By the time Liam reached the village, it was raining. Slightly, but enough to make the torch hiss and sizzle. Seeing the torch flicker made him a bit nervous, making him think back on the encounter he’d had with the Stallion, so he was glad to slip inside the city wall.
Walking down small streets and past the children splashing in puddles, he arrived at the Shooting Star Inn. Directly next to the East Gate, it was the only Inn the town had. Not many outsiders or travelers visited Lownire. Travel was dangerous. Travel meant nights outside of the city walls and with campfires as the only things to fend off the Darkness. But sometimes merchants, or more likely, refugees, would make their way to Lownire. In many ways, the upper rooms of the tavern were more of a symbol than something that was often used. They said that though Lownires walls were high and its gates strong, you could be welcomed in and escape the Darkness.
Owned by the Vilhan’s for centuries, the Shooting Star Inn might have been the oldest building in town. It was beautiful, two stories tall, and built out of wood that had grown in the King’s Forest before it had been Corrupted. Some said it had been here when the Old One had established the town. Though Liam didn’t know if that was true, he could tell something was different about the building. It seemed more… talkative than the others. It was like it had a thousand stories and secrets to tell him if he could just make everything else quiet.
Outside were men on the large tables drinking and talking under the porch roof, keeping near the warmth of each other and the outdoor hearth. Liam stepped past them and to the large front doors that were hanging open.
He stopped and looked at the door frame, old, wooden, and with almost unnoticeable carvings. They were the name of safety and comfort in the King’s Speech, an old tradition.
Suddenly, he could almost hear them.

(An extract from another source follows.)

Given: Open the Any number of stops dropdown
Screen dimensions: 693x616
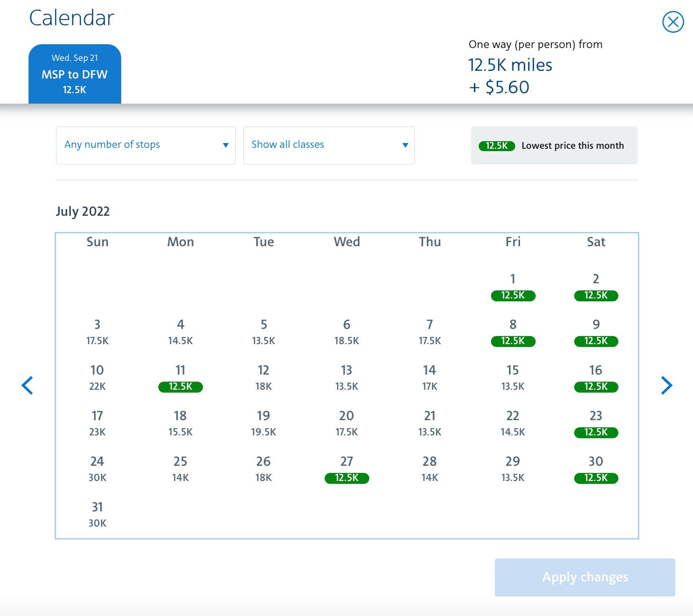Looking at the screenshot, I should [x=145, y=145].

Almost like they were muttering something, like the little symbols were slowly turning and speaking, and the old wood was groaning under the large building.
He stepped forward and placed a hand on it, hoping maybe he could feel it if he couldn’t hear it. But then, someone laughed loudly, and it broke. It was just a door frame again and nothing more.
Is that what learning the Old Tongue was doing to him? Liam smiled as he stepped through the door. He was definitely getting better, hearing Ancients without even trying.
The inside was nearly as lively as the out, with maids rushing this way and that, holding drinks and orders.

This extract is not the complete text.